I’m in a big peer group for managers where a lot of us are remote managers. (Let me repeat before the angry downvotes and comments: I am a remote manager and proponent of remote work)
This was all common knowledge. It has been for a long time. The big companies who tracked a lot of metrics and followed employees from hire onward already knew that remote environments are harder for new people to thrive in. This is why a lot of the companies who did return to office still allow remote work, but they require new hires on-site first and to accumulate a track record of delivering within the company.
It’s also why a lot of full remote companies have gone back to hiring people who already have a lot of remote experience.
The period after COVID where companies hired anyone into remote roles and assumed it would work for everyone was not a good thing for remote work, IMO. A lot of people cannot handle remote work for different reasons: Many don’t communicate well. Some can’t focus at home. Some can’t cooperate with people via text, even though they’re fine in person. Some just want remote work to disappear into the background and respond to a couple emails or Slack messages from their phone while they’re on vacation all the time. It all added up to excessive problems for companies that threw in the towel for RTO.
I know this comment will anger remote maximalists who think everything and everyone should be remote, but we tried that and it didn’t work. I think we’ve overcorrected for now, but the future is probably going to settle into a norm where remote is a limited option for companies and candidates who can handle it, but not the norm for everyone.
> A lot of people cannot handle remote work for different reasons
So how come those who can handle it are being punished?
> This was all common knowledge. It has been for a long time.

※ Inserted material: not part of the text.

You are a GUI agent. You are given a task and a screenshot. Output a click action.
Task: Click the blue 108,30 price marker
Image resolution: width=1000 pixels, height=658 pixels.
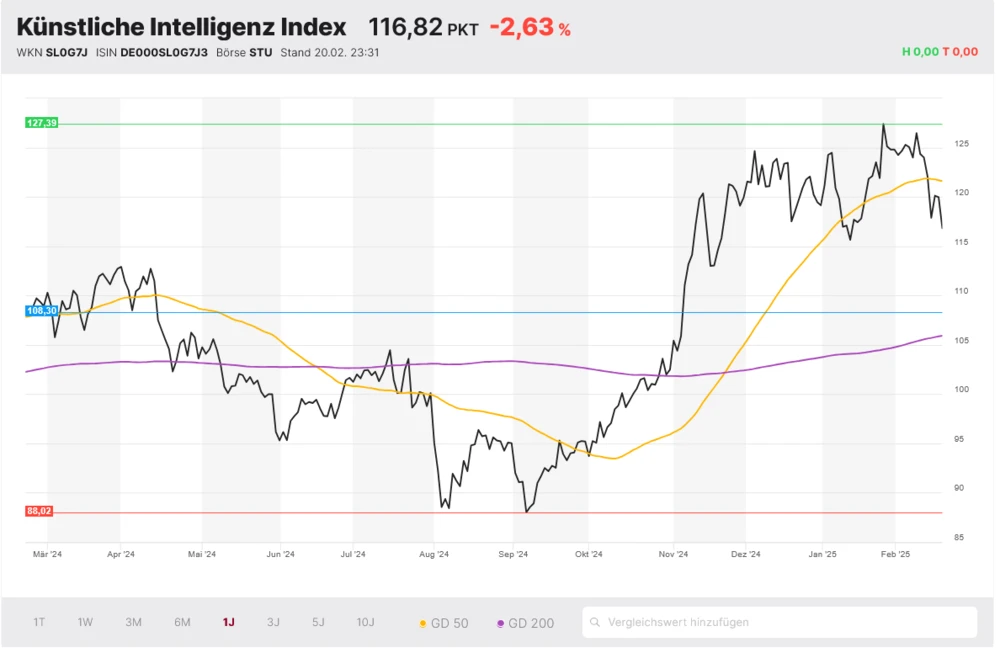[x=40, y=311]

Many years ago my advisor passed on an observation (edit: originally from Hamming's 1987 "You and Your Research"): faculty who generally kept their office door closed published more papers each year, while faculty who generally kept their office door open had more successful careers.
Correlation is not causation of course, and sometimes you do just need to get a paper out. But it's worth noting that optimizing for daily productivity has costs.
What is your definition of "new person" though? If someone has been remote for years, are they still a "new person"? If you trust them enough to hire them, why is there a need to keep earning trust for more privileges. This just seems like a carrot to squeeze some kind productivity or control out of people.